## WHAT TO WORK ON
Leaving out the pictures, print exactly the lines from the one holding "At what coordinates" to the last line of the entries below, both included, and nothing more.

Stored items
Content starts

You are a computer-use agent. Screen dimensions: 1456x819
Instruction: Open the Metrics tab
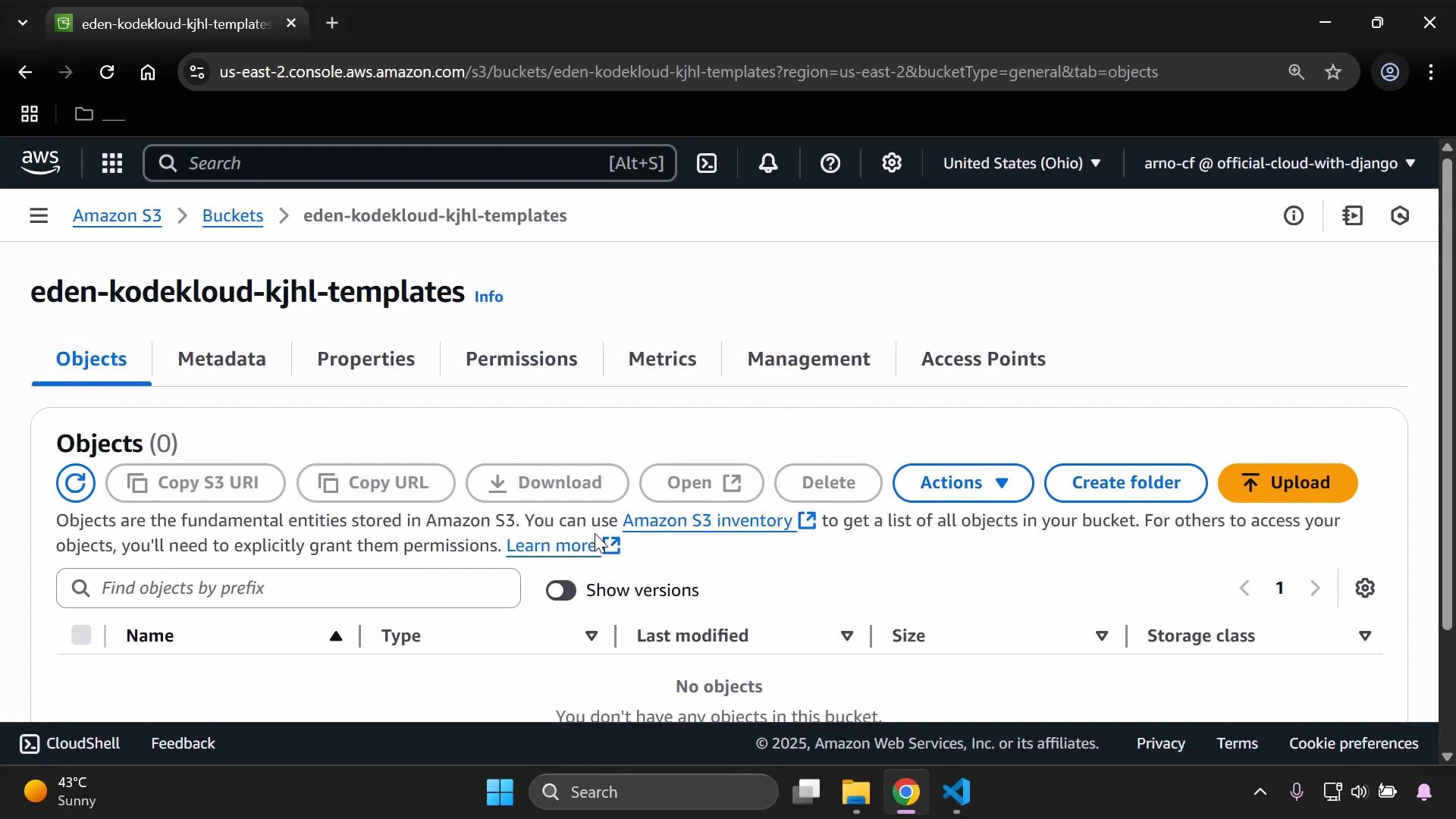[x=662, y=359]
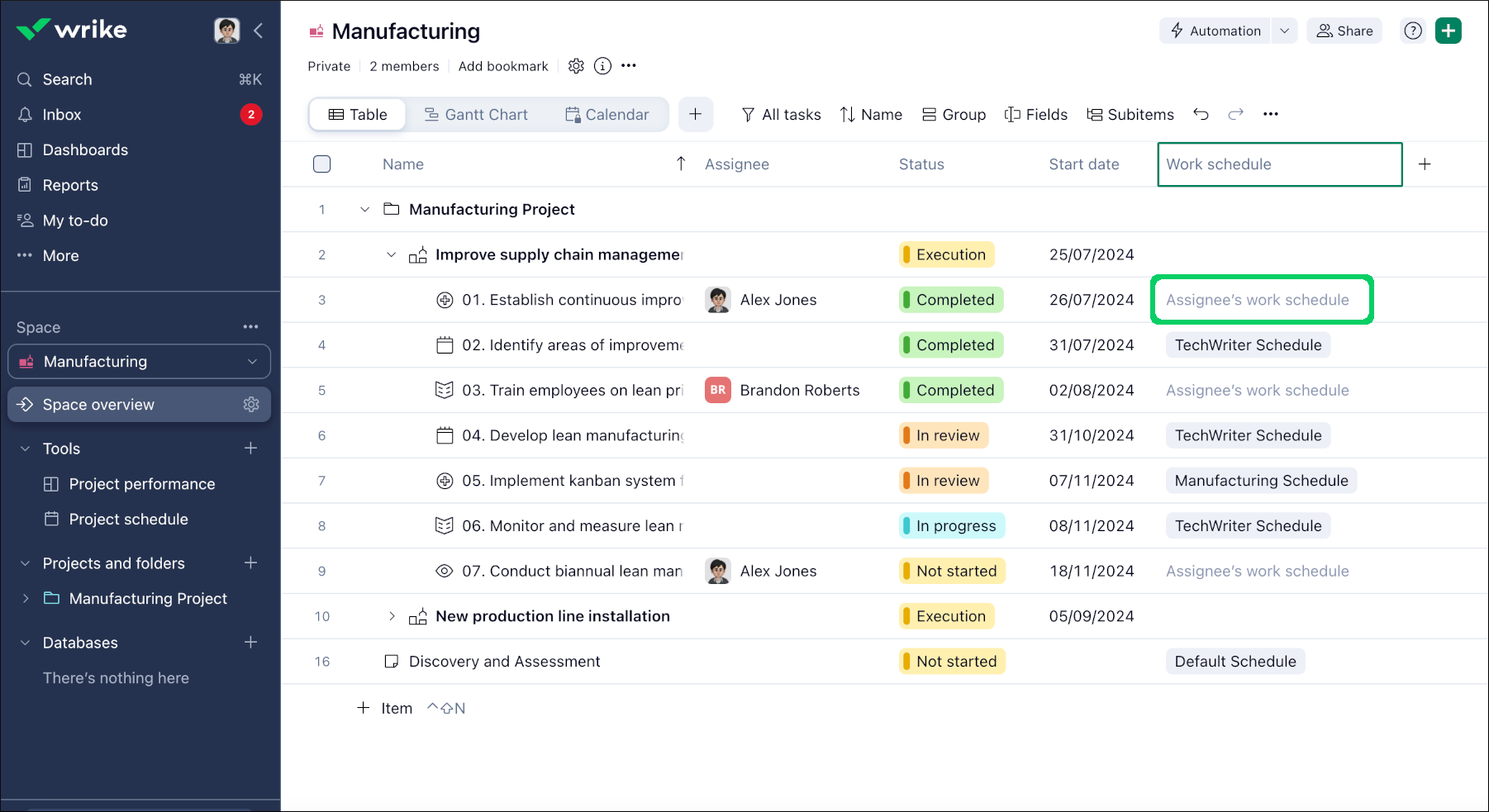Viewport: 1489px width, 812px height.
Task: Click the Share button
Action: 1344,31
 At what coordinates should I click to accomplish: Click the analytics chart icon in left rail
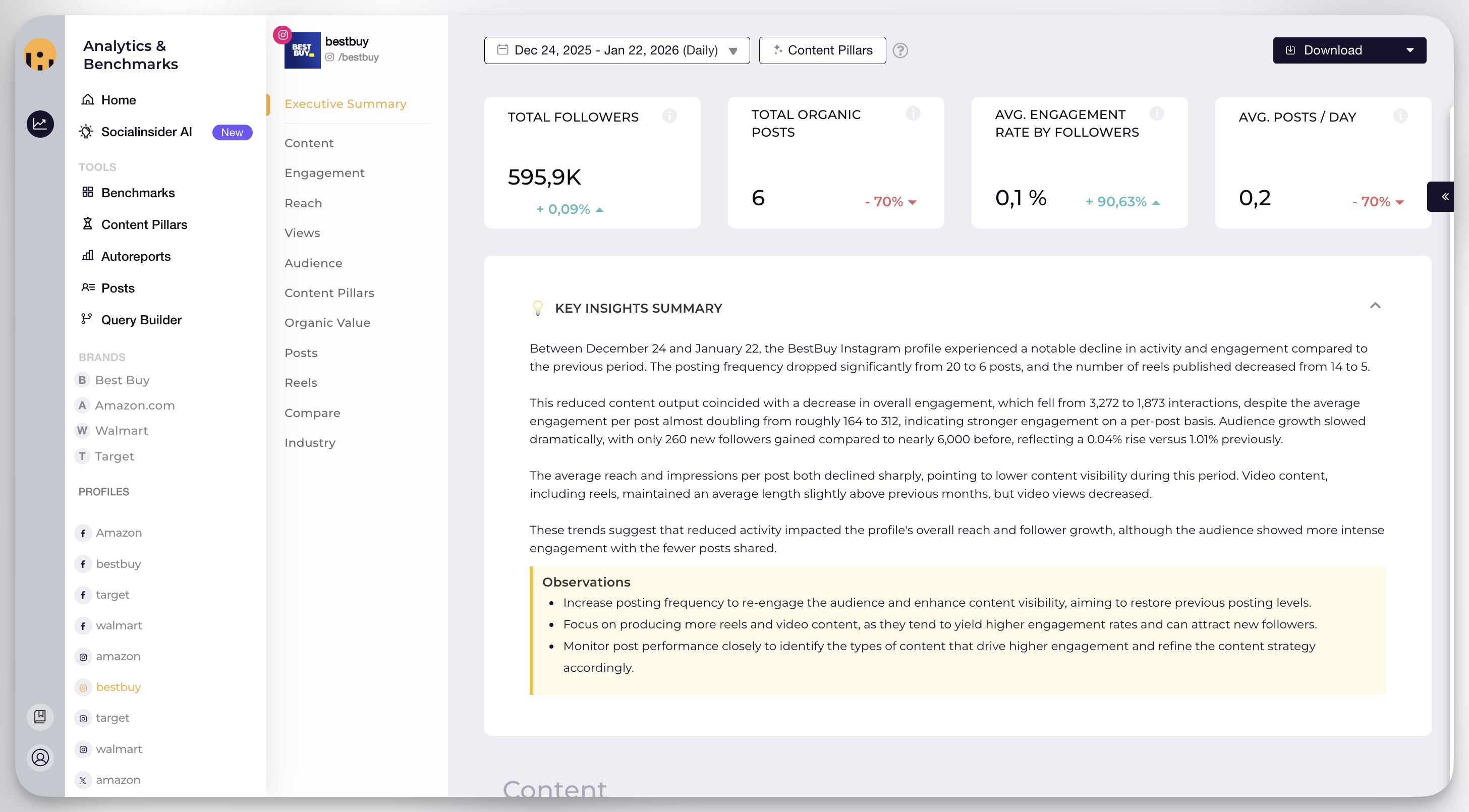coord(40,124)
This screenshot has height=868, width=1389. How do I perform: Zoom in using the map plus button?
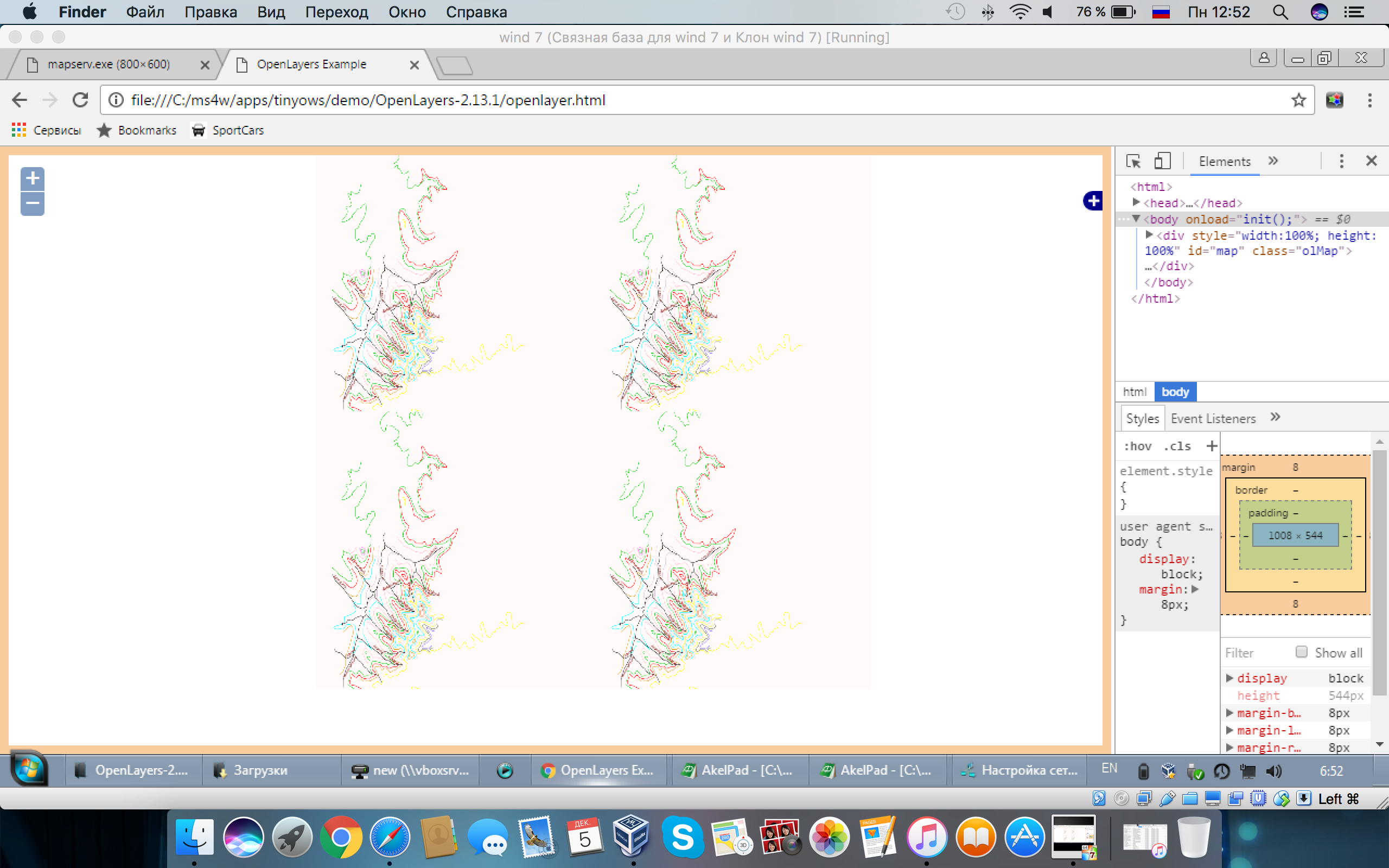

Content ends

## FINISHED TASK
 At what coordinates should I click to accomplish: Click the analytics chart icon in left rail
coord(40,124)
This screenshot has height=868, width=1389. How do I perform: Zoom in using the map plus button?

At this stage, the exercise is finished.